My dreams and desires seem more distant now than ever before. I ask myself often, “Why keep going?” My heart longs for a settled life, for home, for a resting place to love, live, and create again. I struggle to keep trusting God.
I am in the chains of grief.
In my anguish, I feel the gentle nudge to love Jesus in my pain and let Him comfort me. Too often we cry for understanding, asking why and expecting that the answer will bring relief and compensate for our loss.
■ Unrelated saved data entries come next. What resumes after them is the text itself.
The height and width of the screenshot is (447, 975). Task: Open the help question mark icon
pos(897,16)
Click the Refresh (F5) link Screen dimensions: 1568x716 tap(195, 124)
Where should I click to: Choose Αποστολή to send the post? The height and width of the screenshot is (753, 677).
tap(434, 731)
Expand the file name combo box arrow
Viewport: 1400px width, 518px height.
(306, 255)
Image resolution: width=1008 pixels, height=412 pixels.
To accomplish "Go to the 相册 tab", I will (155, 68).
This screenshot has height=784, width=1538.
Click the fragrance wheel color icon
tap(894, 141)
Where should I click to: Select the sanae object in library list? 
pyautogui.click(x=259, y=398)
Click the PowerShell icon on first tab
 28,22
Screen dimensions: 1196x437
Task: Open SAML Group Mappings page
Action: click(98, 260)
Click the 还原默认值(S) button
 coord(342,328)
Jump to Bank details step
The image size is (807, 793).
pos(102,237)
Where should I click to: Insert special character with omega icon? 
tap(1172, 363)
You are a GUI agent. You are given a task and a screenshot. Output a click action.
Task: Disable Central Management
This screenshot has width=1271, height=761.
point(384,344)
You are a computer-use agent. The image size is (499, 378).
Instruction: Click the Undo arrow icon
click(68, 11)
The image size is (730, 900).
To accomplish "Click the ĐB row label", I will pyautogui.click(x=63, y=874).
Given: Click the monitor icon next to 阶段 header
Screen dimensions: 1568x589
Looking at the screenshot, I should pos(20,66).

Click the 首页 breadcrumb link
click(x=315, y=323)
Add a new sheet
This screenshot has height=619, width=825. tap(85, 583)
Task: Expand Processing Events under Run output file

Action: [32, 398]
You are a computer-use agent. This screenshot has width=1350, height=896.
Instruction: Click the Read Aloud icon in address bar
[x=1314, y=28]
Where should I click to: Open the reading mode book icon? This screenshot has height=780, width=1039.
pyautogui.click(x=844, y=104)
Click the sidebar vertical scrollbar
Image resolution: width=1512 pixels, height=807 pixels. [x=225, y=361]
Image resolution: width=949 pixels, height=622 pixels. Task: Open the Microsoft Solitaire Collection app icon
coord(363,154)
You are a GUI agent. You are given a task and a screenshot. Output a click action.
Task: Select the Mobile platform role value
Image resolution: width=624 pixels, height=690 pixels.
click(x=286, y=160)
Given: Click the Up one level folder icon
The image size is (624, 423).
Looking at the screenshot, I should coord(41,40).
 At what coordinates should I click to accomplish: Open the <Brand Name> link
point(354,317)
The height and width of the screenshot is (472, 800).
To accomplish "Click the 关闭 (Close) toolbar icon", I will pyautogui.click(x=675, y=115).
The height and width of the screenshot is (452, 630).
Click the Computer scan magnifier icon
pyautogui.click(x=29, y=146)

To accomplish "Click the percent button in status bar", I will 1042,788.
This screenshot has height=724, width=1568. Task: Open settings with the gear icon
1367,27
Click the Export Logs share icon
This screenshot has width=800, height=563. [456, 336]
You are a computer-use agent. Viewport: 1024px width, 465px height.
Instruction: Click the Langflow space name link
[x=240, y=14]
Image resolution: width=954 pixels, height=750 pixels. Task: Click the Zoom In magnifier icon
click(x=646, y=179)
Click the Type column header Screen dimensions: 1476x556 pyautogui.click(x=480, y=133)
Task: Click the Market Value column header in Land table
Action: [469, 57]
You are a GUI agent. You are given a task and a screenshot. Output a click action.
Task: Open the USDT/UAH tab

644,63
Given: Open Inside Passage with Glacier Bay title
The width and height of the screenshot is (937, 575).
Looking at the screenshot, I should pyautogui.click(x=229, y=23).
But when we’re in the midst of suffering, we rarely get answers, and I honestly don’t think we need them. We need God — the consolation of His loving presence, the comfort that He understands and feels our pain, the hope and perspective of His words. We need consolation, not an explanation.
In the first days and weeks after the unexpected loss of my husband, I felt as if God had taken me to the bottom of an abyss and covered me with darkness. Surprisingly, I was still alive, still breathing. I cried out for an explanation; I argued with Him. But I soon found out that it didn’t matter how He might answer my why questions; it would not ease my pain or bring my husband back.
What I needed then and what I need now is the reassurance that the thick darkness will not engulf me or silence my faith.
I need to know that I can breathe in the crushing, icy waves of pain, anxiety, and suffocating sadness.
I need the confidence that although I am burning in the furnace of affliction, like the burning bush, I will not be consumed.
I need to know beyond doubt that there is life beyond death.
And I can only know this when I see Jesus, when I feel Him, and when I hear from Him. Like Job, I want to say, “My ears had heard of you but now my eyes have seen you” (Job 42:5 NIV).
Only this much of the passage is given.